History

United States
- Launched: 9 August 1941
- Acquired: 31 December 1940
- In service: 15 October 1941
- Out of service: 22 January 1946
- Stricken: 7 February 1946
- Fate: Sold

General characteristics
- Displacement: 340 tons
- Length: 98 ft 6 in (30.02 m)
- Beam: 24 ft (7.3 m)
- Draught: 11 ft (3.4 m)
- Speed: 10.0 knots
- Complement: 17
- Armament: two .50 cal (12.7 mm) machine guns

= USS Rhea (AMc-58) =

Minesweeper of the United States Navy

USS Rhea (AMc-58) was a coastal minesweeper acquired by the U.S. Navy for the dangerous task of removing mines from minefields laid in the water to prevent ships from passing.

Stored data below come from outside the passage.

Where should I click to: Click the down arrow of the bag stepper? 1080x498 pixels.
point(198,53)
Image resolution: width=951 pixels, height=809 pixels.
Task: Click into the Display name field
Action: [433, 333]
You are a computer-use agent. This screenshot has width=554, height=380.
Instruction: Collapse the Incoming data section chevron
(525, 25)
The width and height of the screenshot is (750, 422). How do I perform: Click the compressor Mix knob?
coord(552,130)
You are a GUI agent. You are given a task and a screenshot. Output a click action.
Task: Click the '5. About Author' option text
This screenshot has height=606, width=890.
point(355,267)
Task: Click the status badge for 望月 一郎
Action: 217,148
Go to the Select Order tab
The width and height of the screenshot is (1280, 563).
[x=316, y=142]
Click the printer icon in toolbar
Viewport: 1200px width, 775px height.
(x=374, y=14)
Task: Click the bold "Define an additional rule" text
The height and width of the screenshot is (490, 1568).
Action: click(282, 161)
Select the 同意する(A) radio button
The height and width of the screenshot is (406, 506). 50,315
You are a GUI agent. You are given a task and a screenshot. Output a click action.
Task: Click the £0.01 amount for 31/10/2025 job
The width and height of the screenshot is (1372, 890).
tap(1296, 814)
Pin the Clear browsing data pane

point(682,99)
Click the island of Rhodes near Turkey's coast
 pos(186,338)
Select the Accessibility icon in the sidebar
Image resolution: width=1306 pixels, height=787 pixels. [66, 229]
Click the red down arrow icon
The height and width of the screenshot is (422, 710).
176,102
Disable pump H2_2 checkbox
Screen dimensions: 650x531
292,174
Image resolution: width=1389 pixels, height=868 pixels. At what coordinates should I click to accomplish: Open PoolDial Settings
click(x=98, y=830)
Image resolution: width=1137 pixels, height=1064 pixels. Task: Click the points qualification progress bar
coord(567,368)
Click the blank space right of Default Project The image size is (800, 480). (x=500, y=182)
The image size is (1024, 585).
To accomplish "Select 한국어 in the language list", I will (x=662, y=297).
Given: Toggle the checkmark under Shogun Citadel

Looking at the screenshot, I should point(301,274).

The first ship to be named Rhea by the Navy, AMc-58 was laid down as a wooden purse-seiner, Hull No. 250, by the Martinolich Shipbuilding Company; purchased on the ways by the Navy 31 December 1940 and designated AMc-58; named Rhea, 5 March 1941; launched 9 August 1941; sponsored by Miss Marjorie Strong; and placed in service 15 October 1941.

== World War II service ==
Fitted out at San Diego, California, Rhea, equipped with acoustical, magnetic, and "O"-type gear, remained on the U.S. West Coast, at San Francisco, California, until she sailed west in early March 1942 to assume duties in the 14th Naval District. Arriving at Pearl Harbor 11 March, she operated in Hawaiian waters until she returned to San Diego after the end of World War II.

Placed out of service 22 January 1946, she was struck from the Navy list 7 February 1946; released to the Maritime Commission 30 December 1947, and, subsequently, sold to Demiter J. Callian.